*What the exercise asks*
Omit the images, then print each record below exactly as it reads.

*Data to process*
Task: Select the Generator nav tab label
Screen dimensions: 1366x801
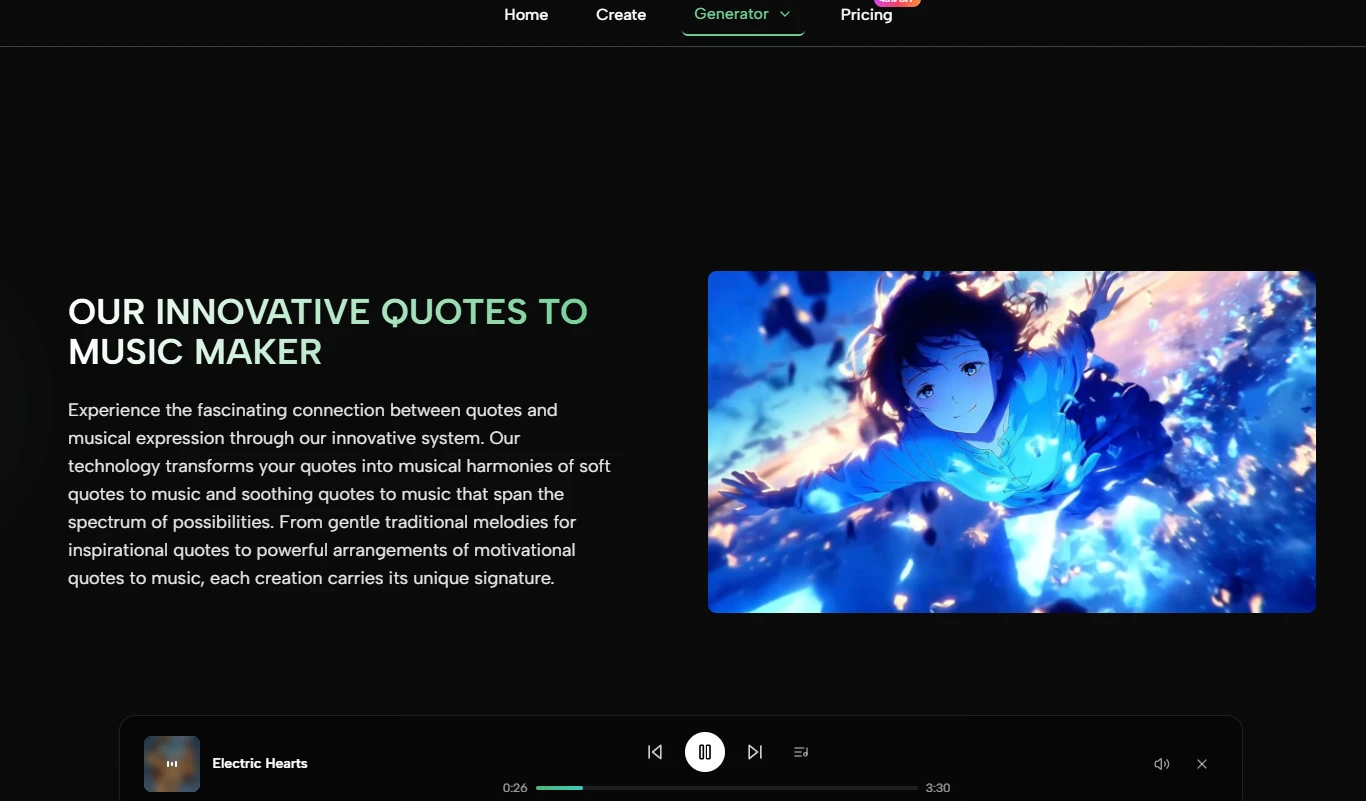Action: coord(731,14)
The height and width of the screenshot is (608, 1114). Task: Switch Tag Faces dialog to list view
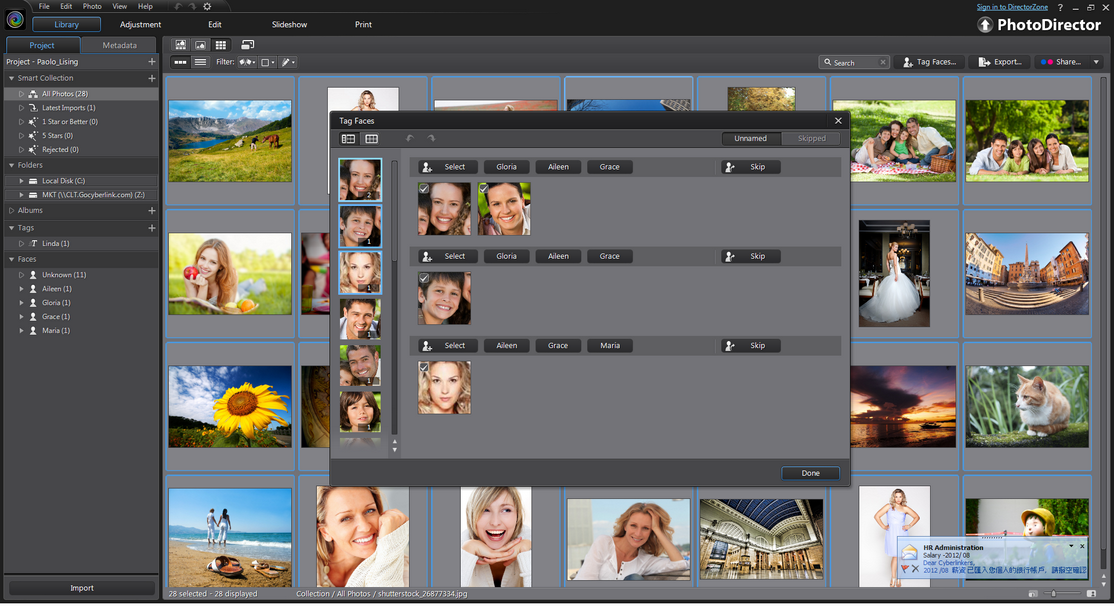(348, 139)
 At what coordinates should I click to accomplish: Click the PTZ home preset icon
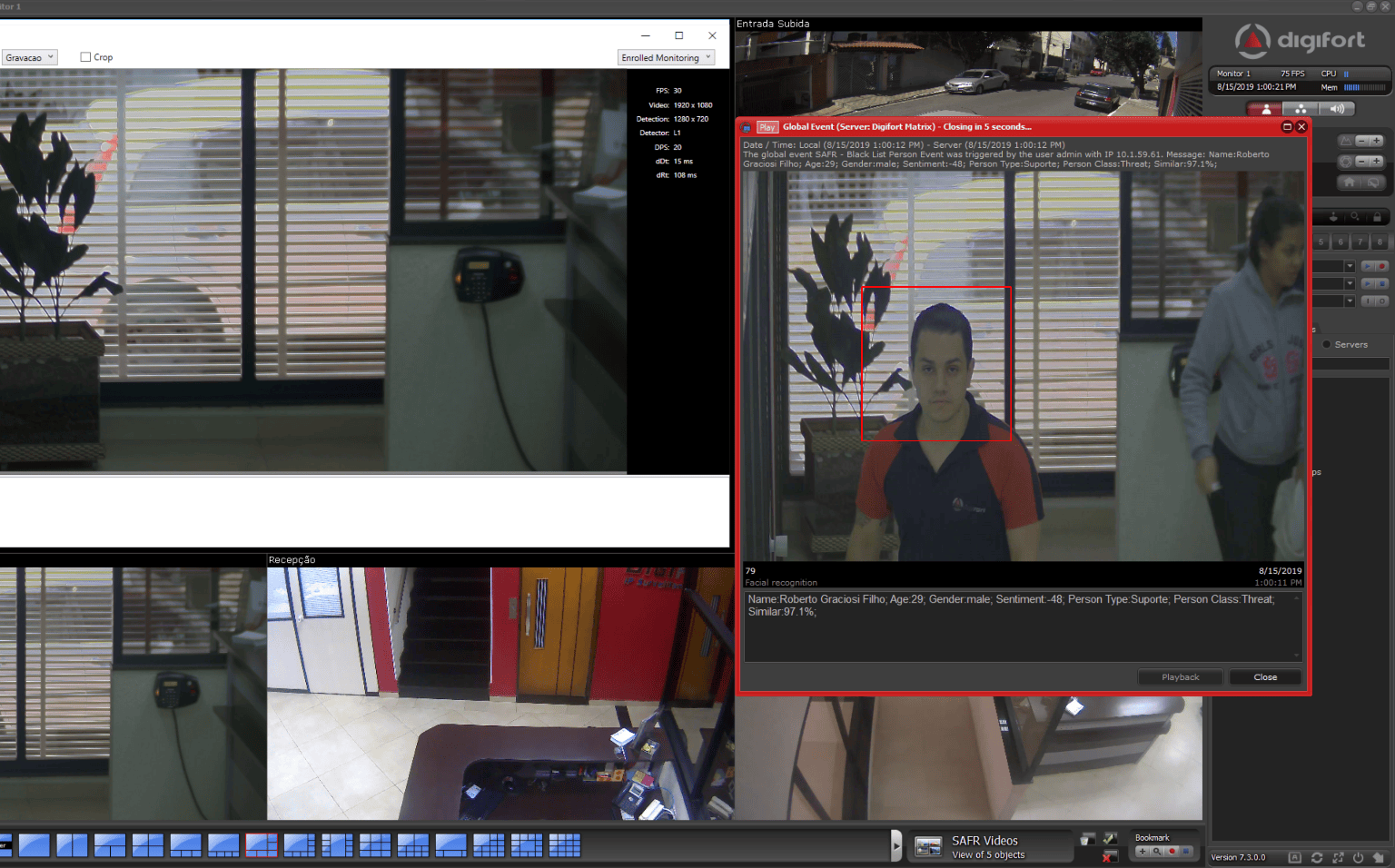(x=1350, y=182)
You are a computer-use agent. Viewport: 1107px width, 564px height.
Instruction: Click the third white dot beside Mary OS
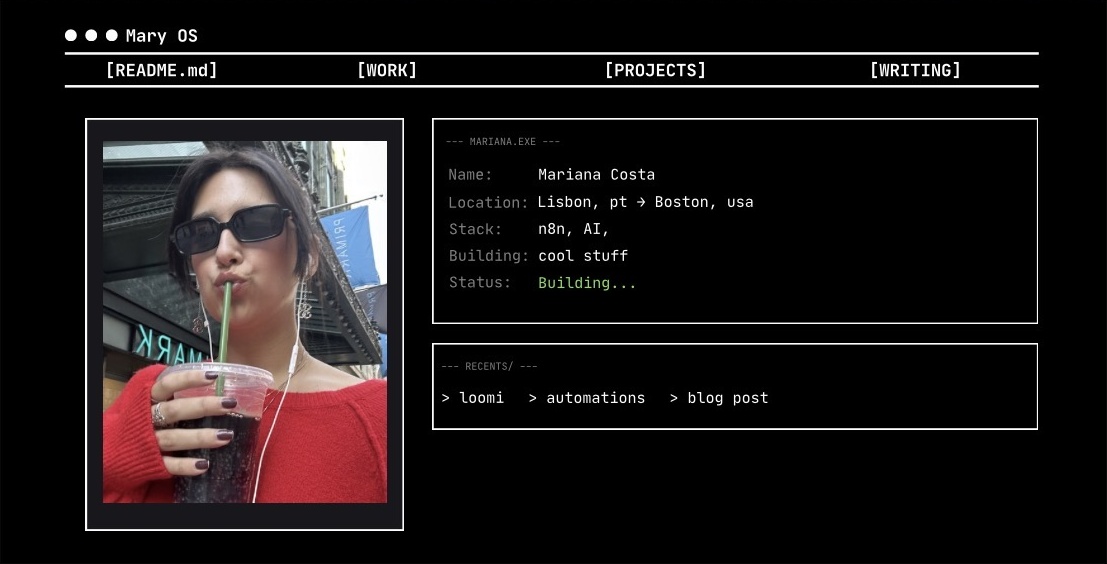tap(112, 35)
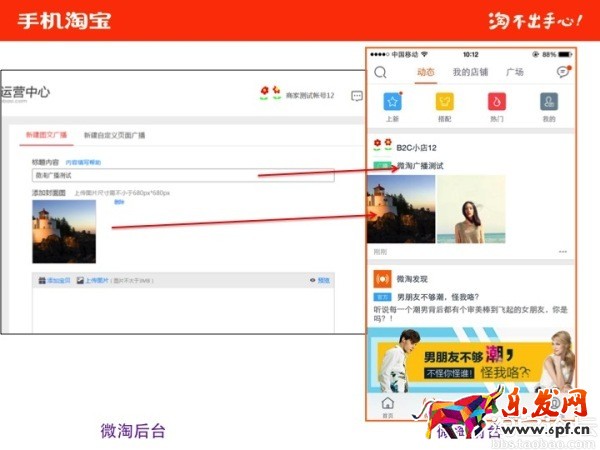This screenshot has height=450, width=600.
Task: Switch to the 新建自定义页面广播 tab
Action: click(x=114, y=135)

*Result for this task*
Task: Select the Generator nav tab label
Screen dimensions: 1366x801
Action: coord(731,14)
The height and width of the screenshot is (608, 1114). Task: Switch Tag Faces dialog to list view
(348, 139)
 At what coordinates should I click to accomplish: Click the PTZ home preset icon
(x=1350, y=182)
You are a computer-use agent. Viewport: 1107px width, 564px height.
Instruction: Click the third white dot beside Mary OS
tap(112, 35)
This screenshot has height=450, width=600.
Task: Switch to the 新建自定义页面广播 tab
Action: click(x=114, y=135)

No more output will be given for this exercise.